TASK DIRECTIONS: Set out the lines of the items below as a JSON list of strings, one string per line, taking only the stretch from the line that contains "Where should I click to: Click the A" through the line that contains "(x=783, y=424)", and skipping any blank lines.

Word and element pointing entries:
/---
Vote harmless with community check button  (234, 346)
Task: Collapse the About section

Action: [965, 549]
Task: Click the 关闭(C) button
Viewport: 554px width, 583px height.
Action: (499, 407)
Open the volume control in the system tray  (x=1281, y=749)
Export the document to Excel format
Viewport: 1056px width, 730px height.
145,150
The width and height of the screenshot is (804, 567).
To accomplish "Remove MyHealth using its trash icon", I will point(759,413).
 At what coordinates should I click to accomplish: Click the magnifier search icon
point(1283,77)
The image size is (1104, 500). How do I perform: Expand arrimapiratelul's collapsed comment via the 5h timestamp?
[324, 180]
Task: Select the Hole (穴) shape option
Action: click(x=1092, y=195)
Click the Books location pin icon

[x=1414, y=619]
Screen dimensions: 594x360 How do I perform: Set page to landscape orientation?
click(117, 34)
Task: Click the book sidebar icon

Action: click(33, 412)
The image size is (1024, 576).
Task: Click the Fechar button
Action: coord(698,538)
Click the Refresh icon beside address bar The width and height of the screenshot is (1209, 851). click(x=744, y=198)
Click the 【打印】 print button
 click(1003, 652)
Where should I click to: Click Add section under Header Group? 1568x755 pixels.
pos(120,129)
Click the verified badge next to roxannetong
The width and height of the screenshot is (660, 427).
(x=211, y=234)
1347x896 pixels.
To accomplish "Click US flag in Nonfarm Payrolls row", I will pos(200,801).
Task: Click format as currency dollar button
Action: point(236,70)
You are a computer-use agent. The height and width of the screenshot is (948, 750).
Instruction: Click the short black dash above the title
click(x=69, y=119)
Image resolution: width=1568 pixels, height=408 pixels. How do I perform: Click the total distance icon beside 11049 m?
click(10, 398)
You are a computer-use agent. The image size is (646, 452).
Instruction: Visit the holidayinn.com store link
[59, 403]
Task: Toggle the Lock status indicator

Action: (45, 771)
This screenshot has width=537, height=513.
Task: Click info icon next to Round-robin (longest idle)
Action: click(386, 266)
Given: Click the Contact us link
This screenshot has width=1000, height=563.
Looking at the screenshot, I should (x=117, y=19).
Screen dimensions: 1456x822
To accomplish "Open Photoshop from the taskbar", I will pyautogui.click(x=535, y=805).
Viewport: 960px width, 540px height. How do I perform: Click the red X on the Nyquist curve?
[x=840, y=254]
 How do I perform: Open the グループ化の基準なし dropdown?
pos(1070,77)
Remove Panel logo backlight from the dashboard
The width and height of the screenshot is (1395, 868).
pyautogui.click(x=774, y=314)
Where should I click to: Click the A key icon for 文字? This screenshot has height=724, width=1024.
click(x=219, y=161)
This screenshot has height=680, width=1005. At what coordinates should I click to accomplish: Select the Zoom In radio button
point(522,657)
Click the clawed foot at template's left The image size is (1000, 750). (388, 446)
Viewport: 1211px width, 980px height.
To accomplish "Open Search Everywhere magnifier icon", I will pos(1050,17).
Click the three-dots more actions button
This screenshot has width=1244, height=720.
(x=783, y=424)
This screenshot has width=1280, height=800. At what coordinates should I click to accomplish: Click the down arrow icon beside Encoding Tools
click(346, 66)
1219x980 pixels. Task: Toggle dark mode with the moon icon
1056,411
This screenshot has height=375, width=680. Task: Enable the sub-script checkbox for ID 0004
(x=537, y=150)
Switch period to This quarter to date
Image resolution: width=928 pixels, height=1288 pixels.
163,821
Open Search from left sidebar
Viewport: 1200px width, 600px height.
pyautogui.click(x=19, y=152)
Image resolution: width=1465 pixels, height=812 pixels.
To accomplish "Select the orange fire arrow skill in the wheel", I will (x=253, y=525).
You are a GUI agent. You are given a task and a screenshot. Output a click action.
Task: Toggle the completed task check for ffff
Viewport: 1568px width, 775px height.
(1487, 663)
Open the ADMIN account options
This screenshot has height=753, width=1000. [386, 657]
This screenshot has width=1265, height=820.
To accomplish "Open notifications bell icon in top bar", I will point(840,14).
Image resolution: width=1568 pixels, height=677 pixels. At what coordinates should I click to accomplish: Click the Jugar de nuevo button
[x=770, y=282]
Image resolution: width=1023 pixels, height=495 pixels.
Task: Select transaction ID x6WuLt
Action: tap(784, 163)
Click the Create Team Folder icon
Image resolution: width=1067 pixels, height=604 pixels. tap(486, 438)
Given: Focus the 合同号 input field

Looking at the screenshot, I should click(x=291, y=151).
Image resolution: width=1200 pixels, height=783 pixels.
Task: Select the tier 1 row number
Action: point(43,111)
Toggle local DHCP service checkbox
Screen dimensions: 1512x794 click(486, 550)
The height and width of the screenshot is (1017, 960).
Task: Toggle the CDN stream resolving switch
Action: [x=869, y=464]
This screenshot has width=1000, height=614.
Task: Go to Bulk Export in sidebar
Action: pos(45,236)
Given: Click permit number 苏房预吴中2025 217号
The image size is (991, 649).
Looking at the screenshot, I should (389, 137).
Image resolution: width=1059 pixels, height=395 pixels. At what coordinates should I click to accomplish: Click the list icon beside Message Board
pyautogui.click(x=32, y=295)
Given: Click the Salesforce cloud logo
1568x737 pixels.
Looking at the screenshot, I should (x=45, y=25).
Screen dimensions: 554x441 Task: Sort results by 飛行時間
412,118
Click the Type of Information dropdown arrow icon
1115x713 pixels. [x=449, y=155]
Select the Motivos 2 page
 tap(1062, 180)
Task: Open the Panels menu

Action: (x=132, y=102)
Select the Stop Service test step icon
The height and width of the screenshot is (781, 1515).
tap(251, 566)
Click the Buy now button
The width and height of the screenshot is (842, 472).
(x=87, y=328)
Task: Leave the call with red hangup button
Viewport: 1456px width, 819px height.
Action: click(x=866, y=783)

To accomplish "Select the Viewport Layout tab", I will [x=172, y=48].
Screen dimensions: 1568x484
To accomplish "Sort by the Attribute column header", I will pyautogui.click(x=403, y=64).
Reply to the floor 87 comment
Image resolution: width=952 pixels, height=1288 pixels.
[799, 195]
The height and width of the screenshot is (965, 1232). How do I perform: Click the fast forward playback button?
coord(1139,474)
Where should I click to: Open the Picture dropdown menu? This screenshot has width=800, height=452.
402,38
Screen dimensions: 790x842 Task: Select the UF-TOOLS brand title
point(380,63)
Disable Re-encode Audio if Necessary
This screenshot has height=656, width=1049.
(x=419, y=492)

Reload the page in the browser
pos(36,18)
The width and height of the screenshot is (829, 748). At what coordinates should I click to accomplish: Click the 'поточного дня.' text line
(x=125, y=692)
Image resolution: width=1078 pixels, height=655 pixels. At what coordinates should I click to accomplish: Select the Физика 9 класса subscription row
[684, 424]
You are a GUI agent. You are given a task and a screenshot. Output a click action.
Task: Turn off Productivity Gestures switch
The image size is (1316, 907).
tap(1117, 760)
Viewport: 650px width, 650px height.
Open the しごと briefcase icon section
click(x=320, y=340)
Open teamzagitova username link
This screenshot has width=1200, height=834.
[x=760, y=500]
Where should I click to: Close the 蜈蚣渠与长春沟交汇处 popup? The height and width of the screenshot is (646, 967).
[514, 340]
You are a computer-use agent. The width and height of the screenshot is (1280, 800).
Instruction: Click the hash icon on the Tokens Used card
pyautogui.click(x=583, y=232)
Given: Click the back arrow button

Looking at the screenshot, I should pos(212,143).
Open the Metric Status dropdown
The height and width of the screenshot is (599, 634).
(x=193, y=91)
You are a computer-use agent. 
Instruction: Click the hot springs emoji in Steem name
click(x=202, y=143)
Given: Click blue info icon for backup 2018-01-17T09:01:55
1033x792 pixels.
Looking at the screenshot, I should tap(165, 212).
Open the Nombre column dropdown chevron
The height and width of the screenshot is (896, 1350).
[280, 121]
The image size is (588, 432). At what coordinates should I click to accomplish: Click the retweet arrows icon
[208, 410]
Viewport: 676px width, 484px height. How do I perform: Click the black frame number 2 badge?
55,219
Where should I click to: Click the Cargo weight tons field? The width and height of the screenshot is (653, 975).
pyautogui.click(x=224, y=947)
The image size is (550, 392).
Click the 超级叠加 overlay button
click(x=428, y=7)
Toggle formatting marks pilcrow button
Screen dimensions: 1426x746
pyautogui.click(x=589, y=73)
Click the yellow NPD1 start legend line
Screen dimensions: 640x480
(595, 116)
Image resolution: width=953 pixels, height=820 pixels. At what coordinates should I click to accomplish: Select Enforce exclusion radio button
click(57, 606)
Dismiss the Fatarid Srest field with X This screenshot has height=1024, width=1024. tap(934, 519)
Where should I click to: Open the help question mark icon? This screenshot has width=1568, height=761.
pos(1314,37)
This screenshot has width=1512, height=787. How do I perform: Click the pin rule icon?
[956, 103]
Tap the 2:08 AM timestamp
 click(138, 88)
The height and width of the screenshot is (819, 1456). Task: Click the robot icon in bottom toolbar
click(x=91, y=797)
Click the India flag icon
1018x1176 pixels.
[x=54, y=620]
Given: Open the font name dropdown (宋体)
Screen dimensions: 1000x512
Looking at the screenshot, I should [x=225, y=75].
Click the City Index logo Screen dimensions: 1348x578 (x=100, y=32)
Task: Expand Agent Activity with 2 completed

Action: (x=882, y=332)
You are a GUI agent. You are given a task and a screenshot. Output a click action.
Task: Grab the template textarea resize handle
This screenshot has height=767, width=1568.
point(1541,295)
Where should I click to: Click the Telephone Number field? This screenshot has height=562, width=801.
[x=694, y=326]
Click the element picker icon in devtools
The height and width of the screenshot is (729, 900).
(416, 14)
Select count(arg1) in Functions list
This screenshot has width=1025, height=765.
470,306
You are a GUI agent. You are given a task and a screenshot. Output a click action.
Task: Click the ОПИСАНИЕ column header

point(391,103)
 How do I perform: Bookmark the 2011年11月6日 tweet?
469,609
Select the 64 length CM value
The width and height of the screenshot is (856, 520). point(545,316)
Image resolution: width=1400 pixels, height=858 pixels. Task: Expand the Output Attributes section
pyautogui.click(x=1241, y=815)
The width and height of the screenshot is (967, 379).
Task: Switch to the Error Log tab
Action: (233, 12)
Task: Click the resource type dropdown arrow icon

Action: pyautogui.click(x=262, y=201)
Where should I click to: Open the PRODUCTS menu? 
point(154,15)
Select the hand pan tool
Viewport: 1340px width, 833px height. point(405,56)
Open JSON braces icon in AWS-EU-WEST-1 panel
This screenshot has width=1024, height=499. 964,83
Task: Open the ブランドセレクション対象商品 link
\---
CORRECT OUTPUT:
[
  "Where should I click to: Click the A key icon for 文字? This screenshot has height=724, width=1024.",
  "click(x=219, y=161)",
  "This screenshot has height=680, width=1005. At what coordinates should I click to accomplish: Select the Zoom In radio button",
  "point(522,657)",
  "Click the clawed foot at template's left The image size is (1000, 750). (388, 446)",
  "Viewport: 1211px width, 980px height.",
  "To accomplish \"Open Search Everywhere magnifier icon\", I will pos(1050,17).",
  "Click the three-dots more actions button",
  "This screenshot has width=1244, height=720.",
  "(x=783, y=424)"
]